> PROBLEM STATEMENT
Return each line of the listing in which the word "item" appears.

(INPUT DATA Opens)

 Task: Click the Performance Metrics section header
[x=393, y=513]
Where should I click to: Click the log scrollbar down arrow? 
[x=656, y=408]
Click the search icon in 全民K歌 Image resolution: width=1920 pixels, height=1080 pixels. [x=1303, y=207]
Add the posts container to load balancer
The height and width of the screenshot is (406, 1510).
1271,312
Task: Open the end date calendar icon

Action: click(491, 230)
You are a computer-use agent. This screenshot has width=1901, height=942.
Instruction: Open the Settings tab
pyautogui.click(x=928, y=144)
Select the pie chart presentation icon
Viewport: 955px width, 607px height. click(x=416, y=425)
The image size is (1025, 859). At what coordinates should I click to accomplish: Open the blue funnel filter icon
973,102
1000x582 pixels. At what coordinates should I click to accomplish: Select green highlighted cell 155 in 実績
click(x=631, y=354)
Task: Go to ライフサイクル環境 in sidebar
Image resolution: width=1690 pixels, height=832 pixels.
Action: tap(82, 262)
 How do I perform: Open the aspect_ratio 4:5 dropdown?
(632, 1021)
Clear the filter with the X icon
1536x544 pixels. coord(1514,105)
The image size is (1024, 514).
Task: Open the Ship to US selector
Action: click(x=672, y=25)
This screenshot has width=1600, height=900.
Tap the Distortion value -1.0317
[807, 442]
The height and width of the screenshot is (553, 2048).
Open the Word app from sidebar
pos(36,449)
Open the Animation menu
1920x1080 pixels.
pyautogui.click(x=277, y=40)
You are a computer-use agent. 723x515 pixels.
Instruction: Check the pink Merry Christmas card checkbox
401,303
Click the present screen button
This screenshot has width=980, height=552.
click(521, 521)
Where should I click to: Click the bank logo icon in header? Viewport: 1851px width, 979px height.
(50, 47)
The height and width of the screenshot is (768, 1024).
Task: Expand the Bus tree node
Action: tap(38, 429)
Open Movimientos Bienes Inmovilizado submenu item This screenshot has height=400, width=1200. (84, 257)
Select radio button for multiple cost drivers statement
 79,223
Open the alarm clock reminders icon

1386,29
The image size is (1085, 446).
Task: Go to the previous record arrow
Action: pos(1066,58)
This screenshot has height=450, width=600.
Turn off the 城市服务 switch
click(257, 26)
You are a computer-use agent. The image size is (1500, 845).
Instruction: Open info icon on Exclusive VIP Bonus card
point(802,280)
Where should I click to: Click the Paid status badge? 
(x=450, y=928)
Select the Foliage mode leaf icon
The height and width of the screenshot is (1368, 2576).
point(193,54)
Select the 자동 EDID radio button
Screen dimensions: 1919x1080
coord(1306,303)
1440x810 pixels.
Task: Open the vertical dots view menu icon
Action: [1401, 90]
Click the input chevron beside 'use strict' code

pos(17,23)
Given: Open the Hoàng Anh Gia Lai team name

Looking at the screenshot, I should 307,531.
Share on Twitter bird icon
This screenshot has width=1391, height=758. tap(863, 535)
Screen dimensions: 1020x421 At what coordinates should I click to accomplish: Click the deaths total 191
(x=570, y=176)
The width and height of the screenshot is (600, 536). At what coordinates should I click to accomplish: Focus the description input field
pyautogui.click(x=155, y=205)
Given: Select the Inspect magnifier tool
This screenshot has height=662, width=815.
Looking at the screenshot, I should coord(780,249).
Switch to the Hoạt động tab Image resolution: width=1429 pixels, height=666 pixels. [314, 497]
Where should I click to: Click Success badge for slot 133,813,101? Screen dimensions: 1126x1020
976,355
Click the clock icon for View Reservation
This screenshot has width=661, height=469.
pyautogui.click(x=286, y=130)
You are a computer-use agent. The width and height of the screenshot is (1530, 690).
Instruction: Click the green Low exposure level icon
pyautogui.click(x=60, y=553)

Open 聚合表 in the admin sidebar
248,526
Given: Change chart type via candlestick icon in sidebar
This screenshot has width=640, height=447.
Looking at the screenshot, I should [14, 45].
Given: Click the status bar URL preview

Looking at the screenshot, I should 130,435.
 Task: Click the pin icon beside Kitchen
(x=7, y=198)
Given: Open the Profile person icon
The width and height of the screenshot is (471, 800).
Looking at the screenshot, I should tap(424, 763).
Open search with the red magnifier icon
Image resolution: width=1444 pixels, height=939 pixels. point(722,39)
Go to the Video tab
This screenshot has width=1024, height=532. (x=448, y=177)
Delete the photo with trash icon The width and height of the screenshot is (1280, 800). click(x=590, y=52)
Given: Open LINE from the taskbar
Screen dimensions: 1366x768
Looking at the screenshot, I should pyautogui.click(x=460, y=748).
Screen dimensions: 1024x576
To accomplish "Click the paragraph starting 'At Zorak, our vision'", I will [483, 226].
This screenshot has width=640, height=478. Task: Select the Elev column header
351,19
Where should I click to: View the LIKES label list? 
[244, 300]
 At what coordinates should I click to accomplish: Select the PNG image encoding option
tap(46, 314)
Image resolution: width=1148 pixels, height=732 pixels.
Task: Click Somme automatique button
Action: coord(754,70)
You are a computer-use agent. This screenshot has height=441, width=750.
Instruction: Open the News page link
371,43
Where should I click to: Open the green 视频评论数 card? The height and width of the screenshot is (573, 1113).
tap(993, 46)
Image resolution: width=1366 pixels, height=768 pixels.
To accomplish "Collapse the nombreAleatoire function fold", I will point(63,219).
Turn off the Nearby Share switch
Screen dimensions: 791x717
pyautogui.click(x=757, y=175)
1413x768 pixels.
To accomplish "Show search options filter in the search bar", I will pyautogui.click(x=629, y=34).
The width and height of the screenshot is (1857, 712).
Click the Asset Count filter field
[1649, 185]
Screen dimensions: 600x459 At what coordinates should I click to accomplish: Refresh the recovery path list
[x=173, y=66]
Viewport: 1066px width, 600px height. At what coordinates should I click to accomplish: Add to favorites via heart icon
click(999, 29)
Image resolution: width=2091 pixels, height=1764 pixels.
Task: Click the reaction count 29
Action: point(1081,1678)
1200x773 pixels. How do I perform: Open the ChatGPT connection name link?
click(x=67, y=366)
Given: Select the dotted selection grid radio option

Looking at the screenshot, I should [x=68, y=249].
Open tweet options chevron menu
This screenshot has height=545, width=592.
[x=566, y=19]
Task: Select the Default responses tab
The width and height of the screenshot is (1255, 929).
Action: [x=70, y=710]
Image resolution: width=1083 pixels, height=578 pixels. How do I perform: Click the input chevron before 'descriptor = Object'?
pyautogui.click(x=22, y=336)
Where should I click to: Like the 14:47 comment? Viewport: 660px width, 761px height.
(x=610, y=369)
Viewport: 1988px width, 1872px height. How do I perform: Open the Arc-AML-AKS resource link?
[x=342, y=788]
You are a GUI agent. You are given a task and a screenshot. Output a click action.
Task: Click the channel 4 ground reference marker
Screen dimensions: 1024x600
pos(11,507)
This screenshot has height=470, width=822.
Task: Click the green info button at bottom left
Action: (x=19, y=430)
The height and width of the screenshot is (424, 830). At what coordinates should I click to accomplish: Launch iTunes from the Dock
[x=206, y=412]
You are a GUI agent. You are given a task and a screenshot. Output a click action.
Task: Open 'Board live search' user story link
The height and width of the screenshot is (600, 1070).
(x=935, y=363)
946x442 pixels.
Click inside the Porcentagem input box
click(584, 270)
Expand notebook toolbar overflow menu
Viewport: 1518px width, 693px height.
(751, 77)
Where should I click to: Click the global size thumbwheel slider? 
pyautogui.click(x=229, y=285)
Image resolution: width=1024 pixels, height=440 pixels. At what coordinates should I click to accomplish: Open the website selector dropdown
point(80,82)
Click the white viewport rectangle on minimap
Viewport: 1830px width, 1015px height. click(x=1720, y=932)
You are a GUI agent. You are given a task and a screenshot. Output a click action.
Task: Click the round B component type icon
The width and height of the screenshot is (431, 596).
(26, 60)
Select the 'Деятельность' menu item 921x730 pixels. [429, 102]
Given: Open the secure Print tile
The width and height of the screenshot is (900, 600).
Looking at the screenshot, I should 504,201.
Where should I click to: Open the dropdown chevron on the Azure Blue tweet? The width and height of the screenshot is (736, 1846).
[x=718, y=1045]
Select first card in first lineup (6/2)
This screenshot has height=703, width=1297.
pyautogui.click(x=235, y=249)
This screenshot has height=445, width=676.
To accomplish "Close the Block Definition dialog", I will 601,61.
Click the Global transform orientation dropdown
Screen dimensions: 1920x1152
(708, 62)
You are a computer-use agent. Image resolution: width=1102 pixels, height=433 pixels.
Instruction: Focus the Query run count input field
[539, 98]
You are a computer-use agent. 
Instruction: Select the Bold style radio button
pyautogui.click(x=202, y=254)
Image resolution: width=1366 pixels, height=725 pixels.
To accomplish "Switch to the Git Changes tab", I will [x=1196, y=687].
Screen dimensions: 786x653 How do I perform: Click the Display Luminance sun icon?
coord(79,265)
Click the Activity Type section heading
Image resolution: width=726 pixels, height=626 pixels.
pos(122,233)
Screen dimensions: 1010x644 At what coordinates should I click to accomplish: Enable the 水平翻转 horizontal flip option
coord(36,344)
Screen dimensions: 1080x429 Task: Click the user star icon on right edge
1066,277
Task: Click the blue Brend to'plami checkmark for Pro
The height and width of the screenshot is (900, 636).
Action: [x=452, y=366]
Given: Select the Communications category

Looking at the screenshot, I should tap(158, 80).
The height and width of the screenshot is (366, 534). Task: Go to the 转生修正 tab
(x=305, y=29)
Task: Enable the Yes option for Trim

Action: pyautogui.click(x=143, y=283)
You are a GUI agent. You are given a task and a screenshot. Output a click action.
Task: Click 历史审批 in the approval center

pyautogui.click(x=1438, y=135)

(INPUT DATA Closes)

> EXERCISE RESULT
Open Movimientos Bienes Inmovilizado submenu item This screenshot has height=400, width=1200. (84, 257)
Select the 'Деятельность' menu item 921x730 pixels. [429, 102]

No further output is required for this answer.